### Extract provided
Race differences in brain size are present at birth. By adulthood, East
Asians average 1 cubic inch more cranial capacity than Whites who average
5 cubic inches more than Blacks.
- 5. Trans-Racial Adoption Studies. Race differences in
IQ remain following adoption by White middle class parents. East Asians
grow to average higher IQs than Whites while Blacks score lower. The Minnesota
Trans-Racial Adoption Study followed children to age 17 and found race
differences were even greater than at age 7: White children, 106; Mixed-Race
children, 99; and Black children, 89.
- 6. Racial Admixture Studies. Black children with lighter
skin, for example, average higher IQ scores. In South Africa, the IQ of
the mixed-race "Colored" population averages 85, intermediate
to the African 70 and White 100.
- 7. IQ Scores of Blacks and Whites Regress toward the
Averages of Their Race. Parents pass on only some exceptional genes to
offspring so parents with very high IQs tend to have more average children.
Black and White children with parents of IQ 115 move to different averages--Blacks
toward 85 and Whites to 100.
- 8. Race Differences in Other "Life-History"
Traits. East Asians and Blacks consistently fall at two ends of a continuum
with Whites intermediate on 60 measures of maturation, personality, reproduction,
and social organization. For example, Black children sit, crawl, walk,
and put on their clothes earlier than Whites or East Asians.
- 9. Race Differences and the Out-of-Africa theory of Human
Origins. East Asian-White-Black differences fit the theory that modern
humans arose in Africa about 100,000 years ago and expanded northward.
During prolonged winters there was evolutionary selection for higher IQ
created by problems of raising children, gathering and storing food, gaining
shelter, and making clothes.
- 10. Do Culture-Only Theories Explain the Data? Culture-only
theories do not explain the highly consistent pattern of race differences
in IQ, especially the East Asian data. No interventions such as ending
segregation, introducing school busing, or "Head Start" programs
have reduced the gaps as culture-only theory would predict.

### Task to complete
From the excerpt on race differences in IQ, extract the passage starting with "- 9. Race Differences" and going on through "and expanded northward.", copying it word for word.

### Data extract
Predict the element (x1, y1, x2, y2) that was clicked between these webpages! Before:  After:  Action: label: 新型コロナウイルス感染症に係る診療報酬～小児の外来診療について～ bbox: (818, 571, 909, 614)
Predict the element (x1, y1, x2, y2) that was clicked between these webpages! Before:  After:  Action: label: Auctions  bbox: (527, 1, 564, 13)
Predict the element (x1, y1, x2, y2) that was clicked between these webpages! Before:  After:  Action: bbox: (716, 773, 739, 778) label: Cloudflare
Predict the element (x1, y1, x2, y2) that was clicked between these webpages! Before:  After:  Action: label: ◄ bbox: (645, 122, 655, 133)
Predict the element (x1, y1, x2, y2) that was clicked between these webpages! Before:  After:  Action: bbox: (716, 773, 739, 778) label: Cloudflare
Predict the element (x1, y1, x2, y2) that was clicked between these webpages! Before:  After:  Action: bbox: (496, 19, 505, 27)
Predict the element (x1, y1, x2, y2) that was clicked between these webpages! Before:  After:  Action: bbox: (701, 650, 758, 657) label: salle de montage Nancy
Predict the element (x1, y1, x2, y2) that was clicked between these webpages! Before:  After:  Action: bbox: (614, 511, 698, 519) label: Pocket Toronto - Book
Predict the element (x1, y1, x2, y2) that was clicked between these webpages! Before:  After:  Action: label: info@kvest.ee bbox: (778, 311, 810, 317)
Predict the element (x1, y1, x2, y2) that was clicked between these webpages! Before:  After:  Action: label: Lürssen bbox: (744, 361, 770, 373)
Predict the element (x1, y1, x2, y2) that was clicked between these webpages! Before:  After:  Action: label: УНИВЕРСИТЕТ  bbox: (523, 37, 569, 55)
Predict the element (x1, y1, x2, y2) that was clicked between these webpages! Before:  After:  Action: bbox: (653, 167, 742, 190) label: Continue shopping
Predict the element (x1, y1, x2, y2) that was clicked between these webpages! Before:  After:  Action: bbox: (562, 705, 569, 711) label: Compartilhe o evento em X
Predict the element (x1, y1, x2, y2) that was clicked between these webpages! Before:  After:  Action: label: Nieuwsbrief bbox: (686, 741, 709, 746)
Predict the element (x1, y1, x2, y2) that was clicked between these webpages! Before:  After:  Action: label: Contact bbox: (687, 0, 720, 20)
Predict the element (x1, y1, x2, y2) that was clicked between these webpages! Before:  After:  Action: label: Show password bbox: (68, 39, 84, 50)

### Written response
- 9. Race Differences and the Out-of-Africa theory of Human
Origins. East Asian-White-Black differences fit the theory that modern
humans arose in Africa about 100,000 years ago and expanded northward.